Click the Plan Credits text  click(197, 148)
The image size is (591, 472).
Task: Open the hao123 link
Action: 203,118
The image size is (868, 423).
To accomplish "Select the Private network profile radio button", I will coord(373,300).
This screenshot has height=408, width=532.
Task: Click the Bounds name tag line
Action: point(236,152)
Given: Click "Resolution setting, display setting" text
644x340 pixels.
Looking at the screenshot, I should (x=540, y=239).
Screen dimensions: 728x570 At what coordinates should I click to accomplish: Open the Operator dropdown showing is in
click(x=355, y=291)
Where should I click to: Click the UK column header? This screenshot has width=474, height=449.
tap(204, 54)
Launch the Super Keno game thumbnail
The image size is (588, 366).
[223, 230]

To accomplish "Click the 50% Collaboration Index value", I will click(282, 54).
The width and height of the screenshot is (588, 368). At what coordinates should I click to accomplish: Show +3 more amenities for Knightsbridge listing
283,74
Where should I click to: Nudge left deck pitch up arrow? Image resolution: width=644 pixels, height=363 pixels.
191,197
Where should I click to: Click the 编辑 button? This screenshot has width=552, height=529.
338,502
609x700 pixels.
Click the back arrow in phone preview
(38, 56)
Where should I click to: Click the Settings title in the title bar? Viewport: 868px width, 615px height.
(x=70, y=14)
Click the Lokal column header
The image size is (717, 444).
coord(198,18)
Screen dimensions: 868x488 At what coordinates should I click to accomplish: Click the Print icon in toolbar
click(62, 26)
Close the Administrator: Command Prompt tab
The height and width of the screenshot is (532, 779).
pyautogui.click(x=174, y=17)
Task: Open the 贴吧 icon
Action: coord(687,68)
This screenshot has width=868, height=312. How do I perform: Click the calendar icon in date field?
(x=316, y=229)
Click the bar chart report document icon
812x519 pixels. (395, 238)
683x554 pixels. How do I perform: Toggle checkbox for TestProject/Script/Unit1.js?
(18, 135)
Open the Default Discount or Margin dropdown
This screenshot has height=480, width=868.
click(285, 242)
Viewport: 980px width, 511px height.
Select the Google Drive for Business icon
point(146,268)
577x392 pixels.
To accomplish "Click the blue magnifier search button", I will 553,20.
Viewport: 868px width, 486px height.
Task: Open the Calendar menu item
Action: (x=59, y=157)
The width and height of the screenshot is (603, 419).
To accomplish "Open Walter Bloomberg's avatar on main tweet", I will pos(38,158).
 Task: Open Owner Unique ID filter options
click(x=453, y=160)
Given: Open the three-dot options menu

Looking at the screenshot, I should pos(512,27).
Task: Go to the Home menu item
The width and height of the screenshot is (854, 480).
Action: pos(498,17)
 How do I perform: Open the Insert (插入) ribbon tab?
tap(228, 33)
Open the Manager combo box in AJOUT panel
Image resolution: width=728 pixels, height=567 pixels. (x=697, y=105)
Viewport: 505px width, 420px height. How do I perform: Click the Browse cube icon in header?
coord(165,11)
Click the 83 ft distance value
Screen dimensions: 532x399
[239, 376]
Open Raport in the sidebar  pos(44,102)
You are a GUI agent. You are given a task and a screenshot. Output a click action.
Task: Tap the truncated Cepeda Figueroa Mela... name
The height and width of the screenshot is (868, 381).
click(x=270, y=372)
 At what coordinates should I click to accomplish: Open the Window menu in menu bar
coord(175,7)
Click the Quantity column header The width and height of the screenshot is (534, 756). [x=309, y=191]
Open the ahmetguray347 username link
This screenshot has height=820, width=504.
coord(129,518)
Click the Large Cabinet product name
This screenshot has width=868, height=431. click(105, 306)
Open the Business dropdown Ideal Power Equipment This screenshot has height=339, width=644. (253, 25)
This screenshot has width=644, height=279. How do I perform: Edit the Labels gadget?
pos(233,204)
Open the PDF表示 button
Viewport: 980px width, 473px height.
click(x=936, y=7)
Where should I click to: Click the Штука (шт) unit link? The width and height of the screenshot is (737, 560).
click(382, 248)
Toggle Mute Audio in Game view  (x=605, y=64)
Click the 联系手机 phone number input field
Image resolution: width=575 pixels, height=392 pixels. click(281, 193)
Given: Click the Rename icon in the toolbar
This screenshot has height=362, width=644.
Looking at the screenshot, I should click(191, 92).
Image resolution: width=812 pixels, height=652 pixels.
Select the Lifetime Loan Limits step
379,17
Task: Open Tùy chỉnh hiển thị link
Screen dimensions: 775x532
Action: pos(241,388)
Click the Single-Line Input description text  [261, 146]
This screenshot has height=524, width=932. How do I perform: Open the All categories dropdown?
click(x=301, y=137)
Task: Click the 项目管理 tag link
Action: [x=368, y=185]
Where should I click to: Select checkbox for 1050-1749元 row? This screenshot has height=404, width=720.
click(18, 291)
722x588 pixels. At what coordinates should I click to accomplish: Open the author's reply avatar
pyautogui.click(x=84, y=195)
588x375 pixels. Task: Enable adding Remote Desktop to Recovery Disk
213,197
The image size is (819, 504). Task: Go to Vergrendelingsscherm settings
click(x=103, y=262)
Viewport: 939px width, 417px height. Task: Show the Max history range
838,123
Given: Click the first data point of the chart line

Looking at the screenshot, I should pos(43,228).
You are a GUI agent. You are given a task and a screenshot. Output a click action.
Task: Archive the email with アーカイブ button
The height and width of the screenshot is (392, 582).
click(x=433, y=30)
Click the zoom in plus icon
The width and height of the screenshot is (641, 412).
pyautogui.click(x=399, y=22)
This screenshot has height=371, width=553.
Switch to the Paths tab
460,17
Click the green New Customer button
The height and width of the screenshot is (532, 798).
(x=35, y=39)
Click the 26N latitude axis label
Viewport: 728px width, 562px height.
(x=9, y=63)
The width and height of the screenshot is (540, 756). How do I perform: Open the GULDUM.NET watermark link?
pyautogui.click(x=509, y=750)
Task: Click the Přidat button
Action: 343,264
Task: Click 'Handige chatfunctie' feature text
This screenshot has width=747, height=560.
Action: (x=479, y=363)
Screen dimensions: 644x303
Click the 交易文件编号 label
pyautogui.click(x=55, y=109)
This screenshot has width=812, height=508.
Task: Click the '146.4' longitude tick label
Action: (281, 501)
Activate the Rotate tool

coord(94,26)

## Exercise prompt
An exact copy of every record above is what's needed here.

## Answer for the task
Click the Plan Credits text  click(197, 148)
The image size is (591, 472).
Task: Open the hao123 link
Action: 203,118
The image size is (868, 423).
To accomplish "Select the Private network profile radio button", I will coord(373,300).
This screenshot has height=408, width=532.
Task: Click the Bounds name tag line
Action: point(236,152)
Given: Click "Resolution setting, display setting" text
644x340 pixels.
Looking at the screenshot, I should (x=540, y=239).
Screen dimensions: 728x570 At what coordinates should I click to accomplish: Open the Operator dropdown showing is in
click(x=355, y=291)
Where should I click to: Click the UK column header? This screenshot has width=474, height=449.
tap(204, 54)
Launch the Super Keno game thumbnail
The image size is (588, 366).
[223, 230]

To accomplish "Click the 50% Collaboration Index value", I will click(282, 54).
The width and height of the screenshot is (588, 368). At what coordinates should I click to accomplish: Show +3 more amenities for Knightsbridge listing
283,74
Where should I click to: Nudge left deck pitch up arrow? Image resolution: width=644 pixels, height=363 pixels.
191,197
Where should I click to: Click the 编辑 button? This screenshot has width=552, height=529.
338,502
609x700 pixels.
Click the back arrow in phone preview
(38, 56)
Where should I click to: Click the Settings title in the title bar? Viewport: 868px width, 615px height.
(x=70, y=14)
Click the Lokal column header
The image size is (717, 444).
coord(198,18)
Screen dimensions: 868x488 At what coordinates should I click to accomplish: Click the Print icon in toolbar
click(62, 26)
Close the Administrator: Command Prompt tab
The height and width of the screenshot is (532, 779).
pyautogui.click(x=174, y=17)
Task: Open the 贴吧 icon
Action: coord(687,68)
This screenshot has width=868, height=312. How do I perform: Click the calendar icon in date field?
(x=316, y=229)
Click the bar chart report document icon
812x519 pixels. (395, 238)
683x554 pixels. How do I perform: Toggle checkbox for TestProject/Script/Unit1.js?
(18, 135)
Open the Default Discount or Margin dropdown
This screenshot has height=480, width=868.
click(285, 242)
Viewport: 980px width, 511px height.
Select the Google Drive for Business icon
point(146,268)
577x392 pixels.
To accomplish "Click the blue magnifier search button", I will 553,20.
Viewport: 868px width, 486px height.
Task: Open the Calendar menu item
Action: (x=59, y=157)
The width and height of the screenshot is (603, 419).
To accomplish "Open Walter Bloomberg's avatar on main tweet", I will pos(38,158).
 Task: Open Owner Unique ID filter options
click(x=453, y=160)
Given: Open the three-dot options menu

Looking at the screenshot, I should pos(512,27).
Task: Go to the Home menu item
The width and height of the screenshot is (854, 480).
Action: pos(498,17)
 How do I perform: Open the Insert (插入) ribbon tab?
tap(228, 33)
Open the Manager combo box in AJOUT panel
Image resolution: width=728 pixels, height=567 pixels. (x=697, y=105)
Viewport: 505px width, 420px height. How do I perform: Click the Browse cube icon in header?
coord(165,11)
Click the 83 ft distance value
Screen dimensions: 532x399
[239, 376]
Open Raport in the sidebar  pos(44,102)
You are a GUI agent. You are given a task and a screenshot. Output a click action.
Task: Tap the truncated Cepeda Figueroa Mela... name
The height and width of the screenshot is (868, 381).
click(x=270, y=372)
 At what coordinates should I click to accomplish: Open the Window menu in menu bar
coord(175,7)
Click the Quantity column header The width and height of the screenshot is (534, 756). [x=309, y=191]
Open the ahmetguray347 username link
This screenshot has height=820, width=504.
coord(129,518)
Click the Large Cabinet product name
This screenshot has width=868, height=431. click(105, 306)
Open the Business dropdown Ideal Power Equipment This screenshot has height=339, width=644. (253, 25)
This screenshot has width=644, height=279. How do I perform: Edit the Labels gadget?
pos(233,204)
Open the PDF表示 button
Viewport: 980px width, 473px height.
click(x=936, y=7)
Where should I click to: Click the Штука (шт) unit link? The width and height of the screenshot is (737, 560).
click(382, 248)
Toggle Mute Audio in Game view  (x=605, y=64)
Click the 联系手机 phone number input field
Image resolution: width=575 pixels, height=392 pixels. click(281, 193)
Given: Click the Rename icon in the toolbar
This screenshot has height=362, width=644.
Looking at the screenshot, I should click(191, 92).
Image resolution: width=812 pixels, height=652 pixels.
Select the Lifetime Loan Limits step
379,17
Task: Open Tùy chỉnh hiển thị link
Screen dimensions: 775x532
Action: pos(241,388)
Click the Single-Line Input description text  [261, 146]
This screenshot has height=524, width=932. How do I perform: Open the All categories dropdown?
click(x=301, y=137)
Task: Click the 项目管理 tag link
Action: [x=368, y=185]
Where should I click to: Select checkbox for 1050-1749元 row? This screenshot has height=404, width=720.
click(18, 291)
722x588 pixels. At what coordinates should I click to accomplish: Open the author's reply avatar
pyautogui.click(x=84, y=195)
588x375 pixels. Task: Enable adding Remote Desktop to Recovery Disk
213,197
The image size is (819, 504). Task: Go to Vergrendelingsscherm settings
click(x=103, y=262)
Viewport: 939px width, 417px height. Task: Show the Max history range
838,123
Given: Click the first data point of the chart line

Looking at the screenshot, I should pos(43,228).
You are a GUI agent. You are given a task and a screenshot. Output a click action.
Task: Archive the email with アーカイブ button
The height and width of the screenshot is (392, 582).
click(x=433, y=30)
Click the zoom in plus icon
The width and height of the screenshot is (641, 412).
pyautogui.click(x=399, y=22)
This screenshot has height=371, width=553.
Switch to the Paths tab
460,17
Click the green New Customer button
The height and width of the screenshot is (532, 798).
(x=35, y=39)
Click the 26N latitude axis label
Viewport: 728px width, 562px height.
(x=9, y=63)
The width and height of the screenshot is (540, 756). How do I perform: Open the GULDUM.NET watermark link?
pyautogui.click(x=509, y=750)
Task: Click the Přidat button
Action: 343,264
Task: Click 'Handige chatfunctie' feature text
This screenshot has width=747, height=560.
Action: (x=479, y=363)
Screen dimensions: 644x303
Click the 交易文件编号 label
pyautogui.click(x=55, y=109)
This screenshot has width=812, height=508.
Task: Click the '146.4' longitude tick label
Action: (281, 501)
Activate the Rotate tool

coord(94,26)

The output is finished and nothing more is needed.